“Good evening, radio audience…” spoke the world’s first voice synthesizer. Pioneered by acoustics engineer Homer Dudley, the primitive artificial speech machine wowed the crowd at the 1939 New York World’s Fair, despite its cumbersome operation and often unintelligible sentences. For all its technological marvel, the ‘Voder’ was meticulously controlled behind the scenes by Helen Harper, needing to press an array of keys and pedals to create the desired vocals. Every great leap forward in scientific progress, like the Sputnik 1 or the birth of cinema, that truly captures the imagination and points to exciting possibilities are always endeavours that tap into a certain magic, the ‘sense of wonder’ found in any great piece of science-fiction.
Dudley’s famous electronic speech also opens ‘Remains’, the sixth track from Hen Ogledd‘s latest album Free Humans. A quaint celebration of the human voice and its many harmonic components leading to a stirring climax attesting to the eternal ripples of vibration from every word ever uttered. This mesh of scientific rigour and curious alchemy was well evident sonically and thematically in 2018’s Mogic, an intriguing portmanteau of ‘magic’ and ‘logic’. Initially conceived by Geordie folk artist Richard Dawson and Welsh harpist Rhodri Davies as a more free-form outfit, the addition of members Sally Pilkington and Dawn Bothwell yielded a more focused approach to their avant-garde, retaining the amorphous electronic experimentation but injected with expert pop hooks. Mogic‘s balance of the ‘technical and mystical’ and its imbued fascination with the arcane British Isles (Hen Ogledd meaning ‘Old North’ in Welsh) serves as an appetiser for Free Humans, an album which is nearly double in length than its predecessor and affords the band a greater scope with which to explore a wider breadth of sounds, styles and ideas.

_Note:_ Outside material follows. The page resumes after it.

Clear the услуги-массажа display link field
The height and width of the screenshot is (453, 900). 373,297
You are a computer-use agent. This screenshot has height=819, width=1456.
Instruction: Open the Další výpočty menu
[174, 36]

The evocative power of sci-fi at its best weaves in and out of Free Humans, but especially shines on the radiant ‘Crimson Star’, detailing a voyage around the mysterious carbon star that glows red in the Lepus constellation. Davies’s sublime harp plucking glimmers over strident keyboards that all coalesce together joyously, Dawson’s falsetto depictions of eternal sunsets and translucent flowers reminiscent of Roy Batty’s recounting of glittering C-beams and attack ships on fire from Blade Runner. Subtle detours into dystopia bring warnings such as ‘Space Golf’, a cautionary anticipation of the greed and wealth disparity that plagues Earth being brought along our space travels to blight the next planet, countering the bleak observation of flawed humanity with a piece of absurdist truth: no matter your wealth and power, the rich boys can’t play golf in space.

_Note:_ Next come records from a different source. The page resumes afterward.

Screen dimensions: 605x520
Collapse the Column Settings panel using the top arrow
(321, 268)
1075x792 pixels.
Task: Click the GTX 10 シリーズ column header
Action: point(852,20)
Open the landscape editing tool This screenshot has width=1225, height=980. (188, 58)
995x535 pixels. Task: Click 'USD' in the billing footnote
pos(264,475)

Celery bites, crisp packets, and gargled ‘cooncil juice’ (that’s Scottish slang for tap water didnae ye ken?) are all legitimate instruments in the band’s pursuit of strange textures and skewed composition. The sinister turn of ‘Paul is 9ft Tall (Marsh Gas)’ features thrillingly spooky vocals from Bothwell, witchy vocals whispered with malevolent relish hiss amid a bubbling cauldron of disorientating synths and cavernous post-punk bass. Songs like ‘Earworm’ and ‘Bwganod’ (Welsh for scarecrow) are almost stream-of-conscious lyrical rantings, the former a volatile slurry of nuclear anxiety and choking earth urgency with the thoroughly unambiguous ‘tick-tocking’ of impending doom while the latter is an art-club dance banger from hell cursing the algorithm invasions of the Spotify world. The eccentricity reaches its apex on the bizarre cover of ‘The Loch Ness Monster’s Song’, originally from Scottish poet Edwin Morgan, the frenetic percussion and warped vocals breathe strange new life to the piece, Bothwell singing lines like “Splgraw fok fok splgrafhatchgabrlgabrl fok splfok” with gusto.

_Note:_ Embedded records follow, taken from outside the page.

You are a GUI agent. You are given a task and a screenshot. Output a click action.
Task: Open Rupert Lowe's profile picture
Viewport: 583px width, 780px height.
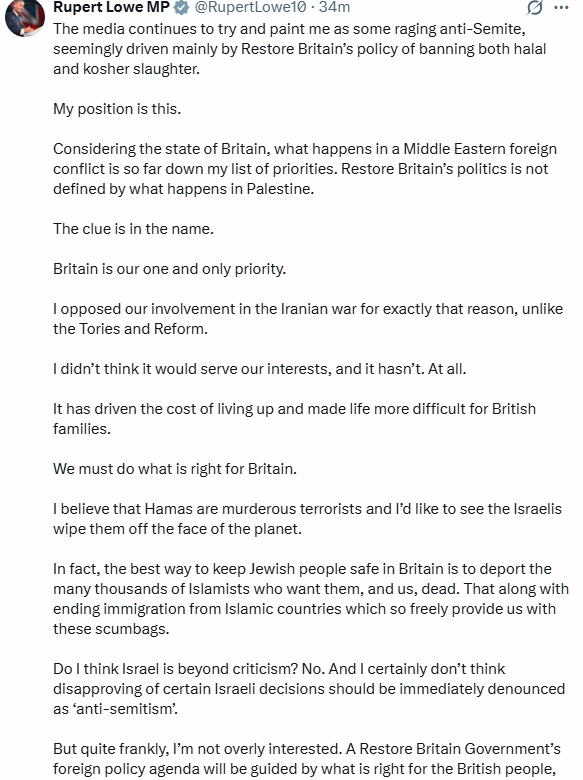[x=24, y=18]
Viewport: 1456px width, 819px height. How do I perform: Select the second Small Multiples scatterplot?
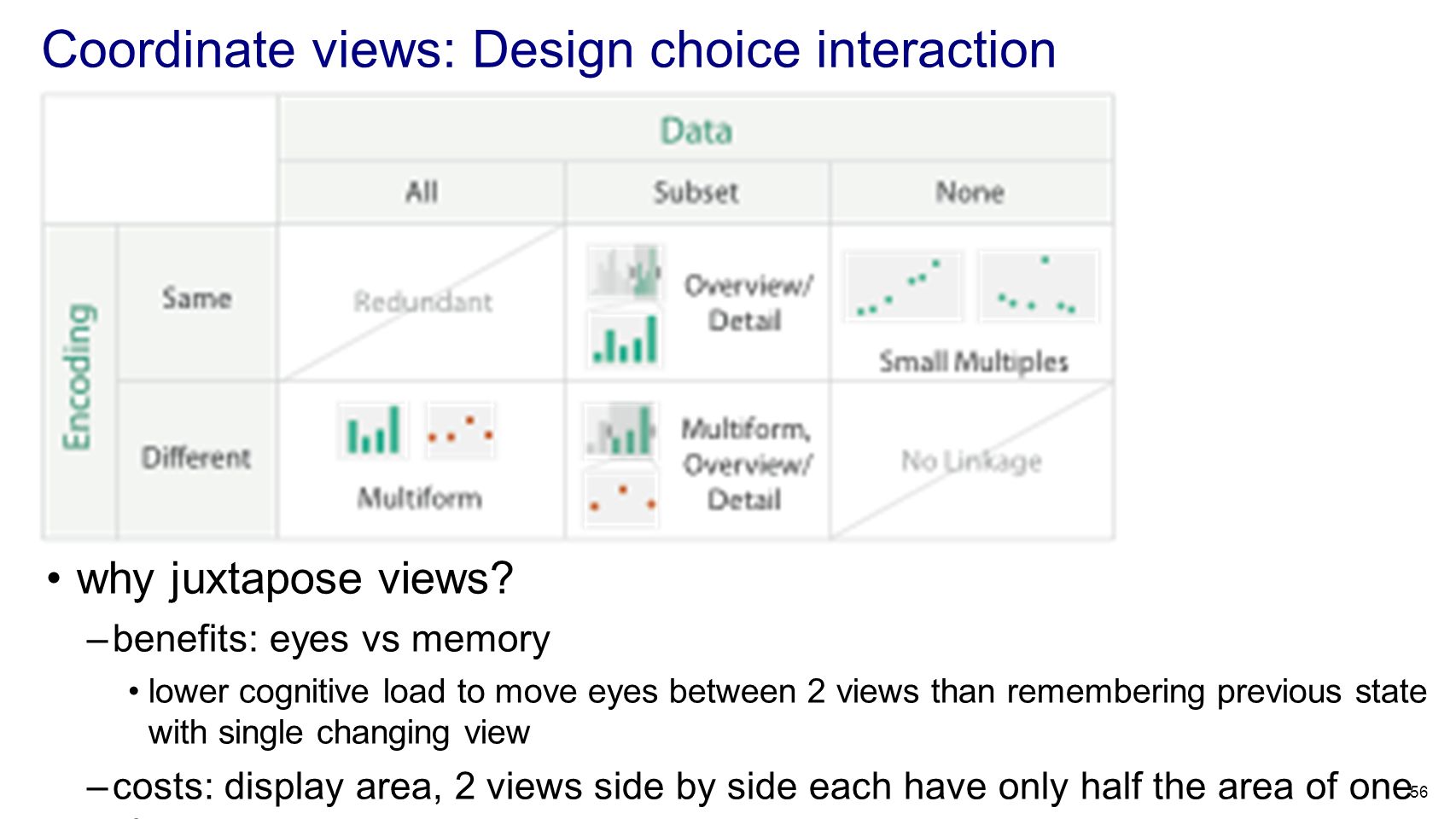[1038, 286]
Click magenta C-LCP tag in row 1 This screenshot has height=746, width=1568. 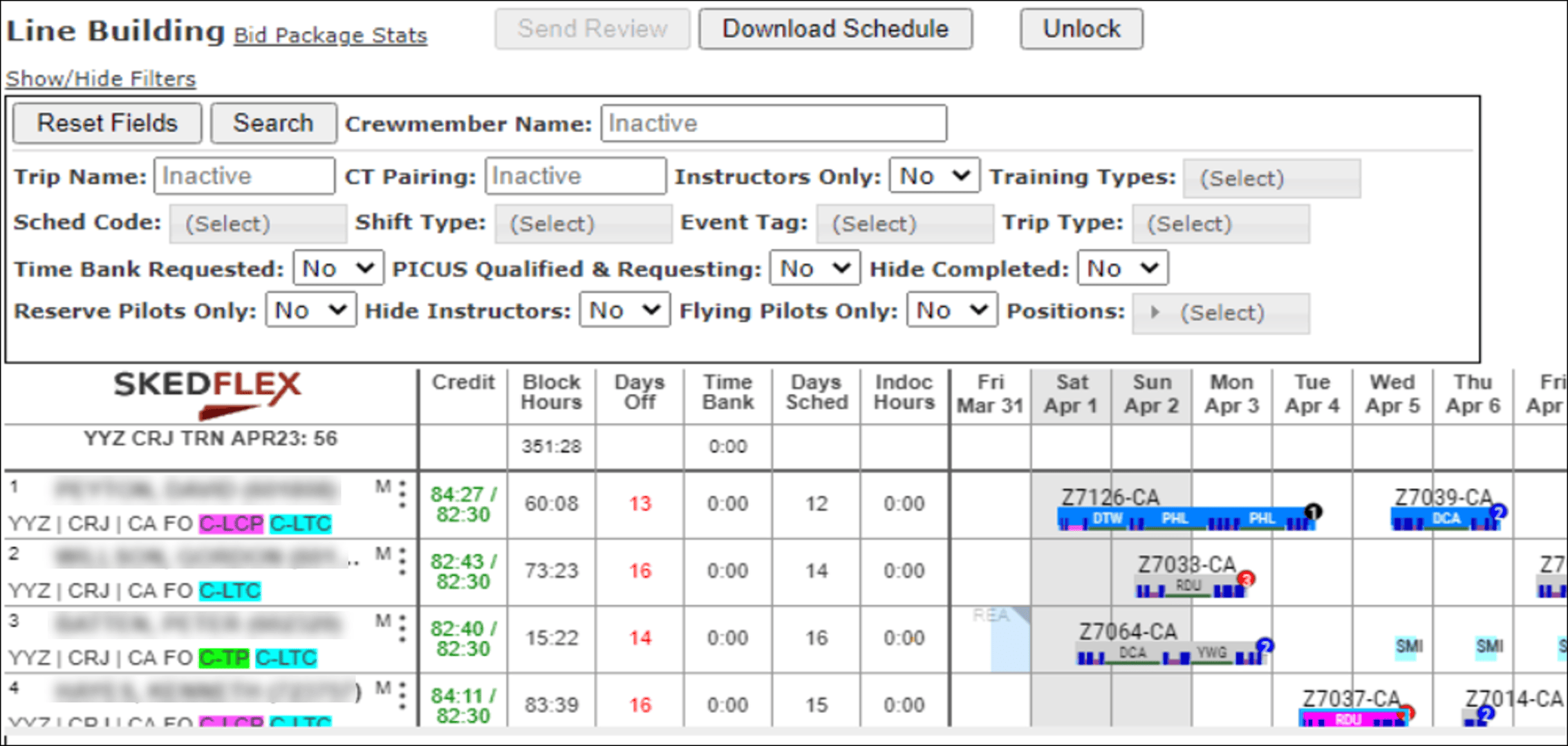point(231,524)
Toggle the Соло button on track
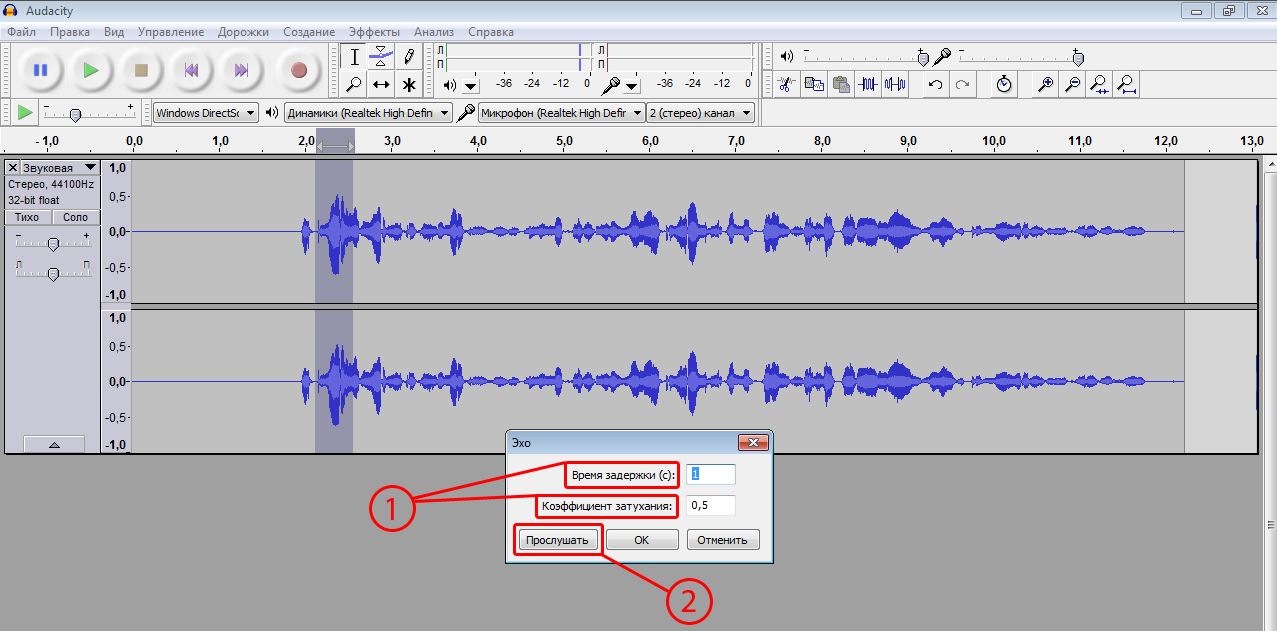Image resolution: width=1277 pixels, height=631 pixels. [75, 217]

The band know when to throw in a perfect pop song to counter the weird. The lead single ‘Trouble’ is a gorgeously infectious and catchy number with irresistibly groovy bass and shimmering lead synth, the whole song glows with life and threatens to be one of the ‘earworms’ so fretted over in the namesake track. ‘Time Party’ struts along with swaggering pomp, Dawson contributing some fantastic Eurodance style interjections, and the ostensibly meandering ‘Feral’ hides a hypnotic beat underneath its subterranean stomp. Their self-described ‘wonky pop’ bob up and down throughout the record, shining a moment of unifying pop even at their most idiosyncratic.
The ‘mogic’ of their last record has been expanded and mutated in a gloriously beguiling and strange album, a kaleidoscopic trip that twists and turns through pop accessibility and uncharted sonic territory. Showing how full of ideas Hen Ogledd still is, Free Humans is a fascinating and utterly unique piece of work which points to the stars and triggers our deepest ‘sense of wonder’.